China's New Filing Regime for Overseas Listing

Author: aiden.zhao & shirley.luo 2023-03-01

I. New Filing Regime


On 17 February 2023, the China Securitis Regulation Commision (“CSRC”) promulgated the Trial Administrative Measures of Overseas Securities Offering and Listing by Domestic Enterprises (“Trial Measures”) and five (5) supporting guidelines (collectively referred to as “New Filing Regulations”). The New Filing Regulations will take effect on 31 March 2023. The New Filing Regulations introduce the filing regime for both direct and indirect overseas offerings and listings of companies in China (“Chinese Issuers”), improving China’s rule for overseas listings and making the overseas listing of Chinese Issuers enter into a new era of the filing regime.


The Special Regulations of the State Council concerning Floating and Listing of Shares Overseas by Companies Limited by Shares, the Notice of the State Council on Further Strengthening the Administration of Share Issues and Listings Overseas and the Notice on the Implementation of Mandatory Provisions in Articles of Association (AoA) for Companies Listed Overseas(“Mandatory Provisions”) shall be repealed on 31 March 2023[1].
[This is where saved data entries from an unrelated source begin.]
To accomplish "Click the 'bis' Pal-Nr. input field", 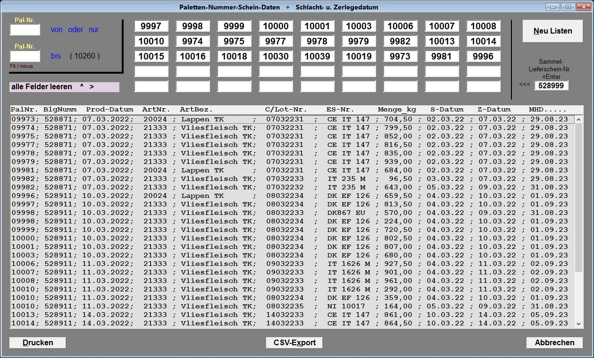I will tap(25, 56).
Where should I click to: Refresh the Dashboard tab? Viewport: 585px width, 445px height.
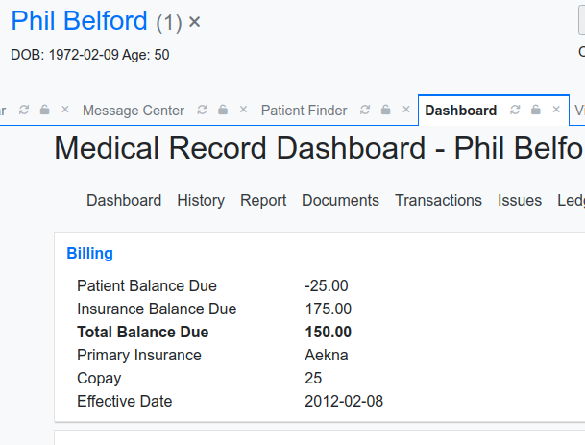point(515,110)

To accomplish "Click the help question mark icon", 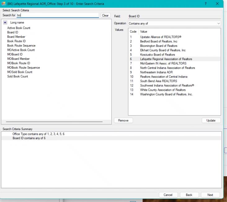I will 206,3.
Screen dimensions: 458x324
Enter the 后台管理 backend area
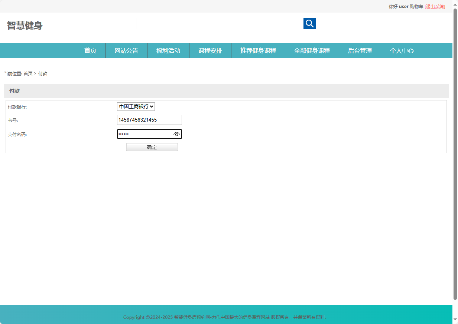(360, 50)
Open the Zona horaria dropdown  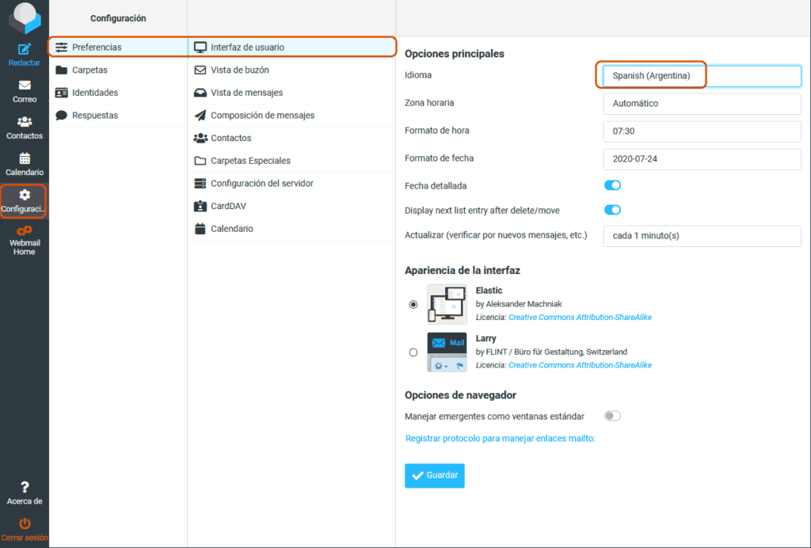pos(702,103)
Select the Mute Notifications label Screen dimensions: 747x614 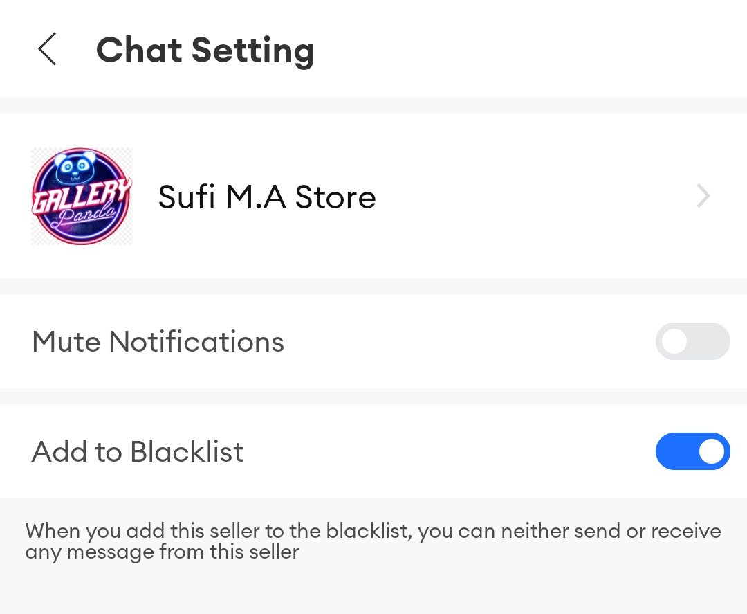(x=158, y=342)
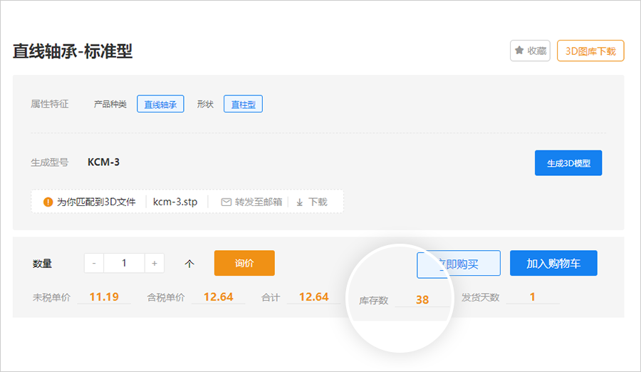Click the orange warning icon beside 3D file notice
The height and width of the screenshot is (372, 641).
[x=48, y=202]
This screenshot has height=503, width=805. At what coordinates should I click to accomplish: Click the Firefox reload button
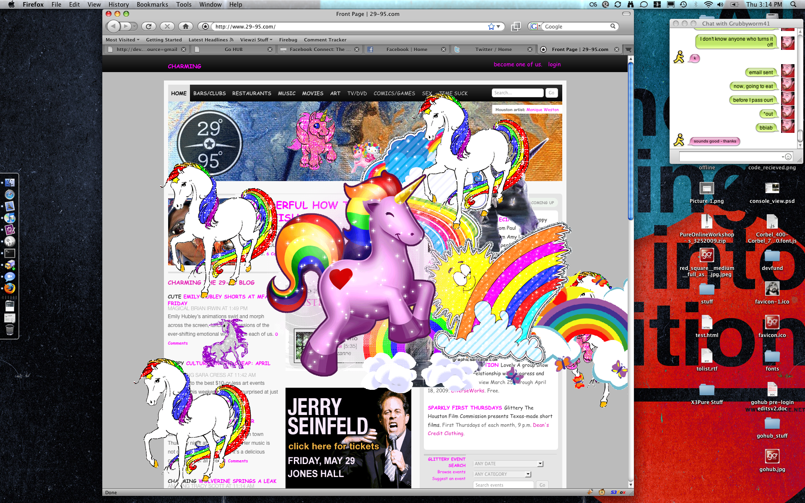[x=148, y=26]
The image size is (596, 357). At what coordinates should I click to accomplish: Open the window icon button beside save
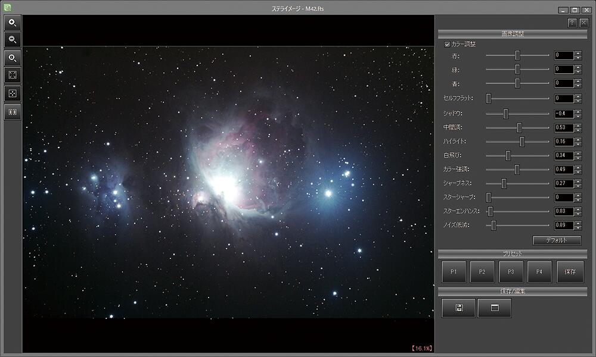(x=494, y=308)
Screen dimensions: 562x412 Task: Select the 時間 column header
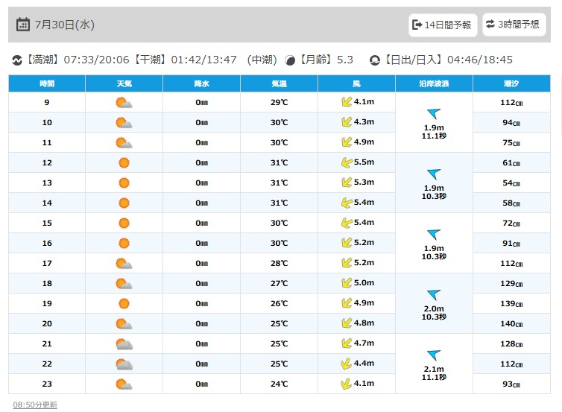[x=47, y=83]
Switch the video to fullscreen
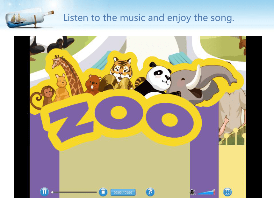Image resolution: width=274 pixels, height=206 pixels. tap(227, 192)
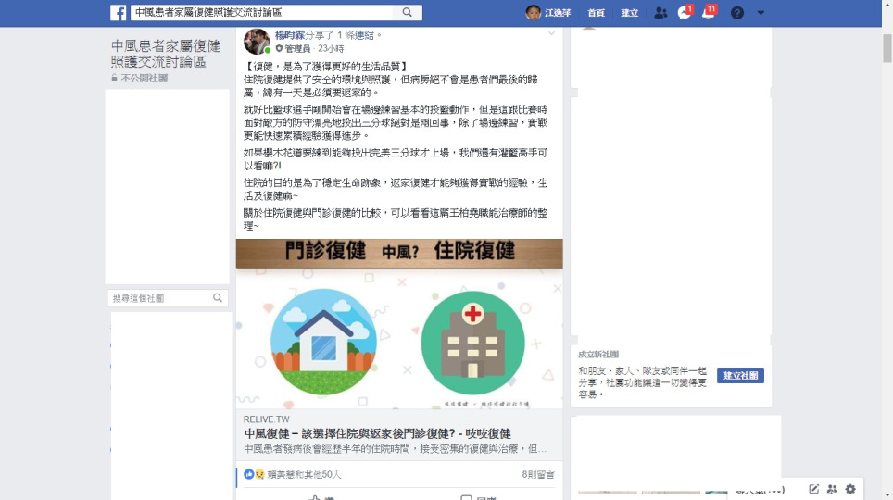Open the post options chevron menu
Image resolution: width=893 pixels, height=500 pixels.
[551, 33]

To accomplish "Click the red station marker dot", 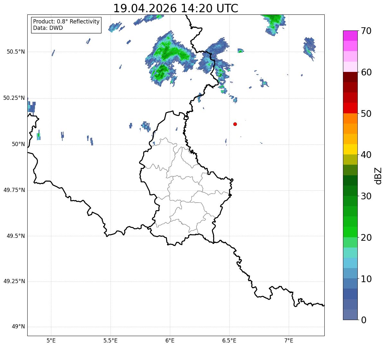I will 235,124.
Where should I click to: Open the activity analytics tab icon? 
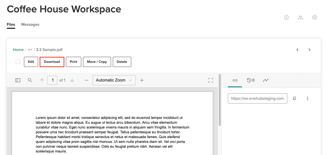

This article summarises some material changes brought by the New Filing Regulations to the initial public offering (IPO) of Chinese Issuers, espcially impacts on the typical structures of H-share, red-chip and variable interest entities (VIE), as well as the employee stock option program (ESOP). Overseas investors who have interest in China Concept Stocks may have a glance on major changes and impacts caused by the New Filing Regulations.


Ⅱ. H-share Structure


A. Approval Regime is Changed to New Filing Regime


The H-share structure is one of direct overseas listings for Chinese Issuers, which is commonly used where the listed entity is a joint-stock company incorporated in the Chinese Mainland. Such company usually lists its domestic equity on the Hong Kong Stock Exchange (“HKEx”) as such direct listing happens mainly in HKEx rather than other overseas venues such as Nasdaq or the New York Stock Exchange. Before the New Filing Regulations, H-share issuers are required to apply to CSRC under the old approval regime and must obtain an acceptance letter before they submit listing application to HKEx. Only after acquiring the CSRC approval would they have opportunity to attend hearing by HKEx.


Under the New Filing Regulations, H-share issuers will be required to apply to CSRC for filing within 3 business days after applying to HKEx for listing, without getting prior approval from CSRC[2]. On 24 February 2023, HKEx conducted consultation for the intended amendments to their listing rules, proposing to add new provisions to the listing rules requiring Chinese Issuers to submit a notification issued by CSRC confirming their completion of the filing procedures at least 4 business days before the expected hearing date[3].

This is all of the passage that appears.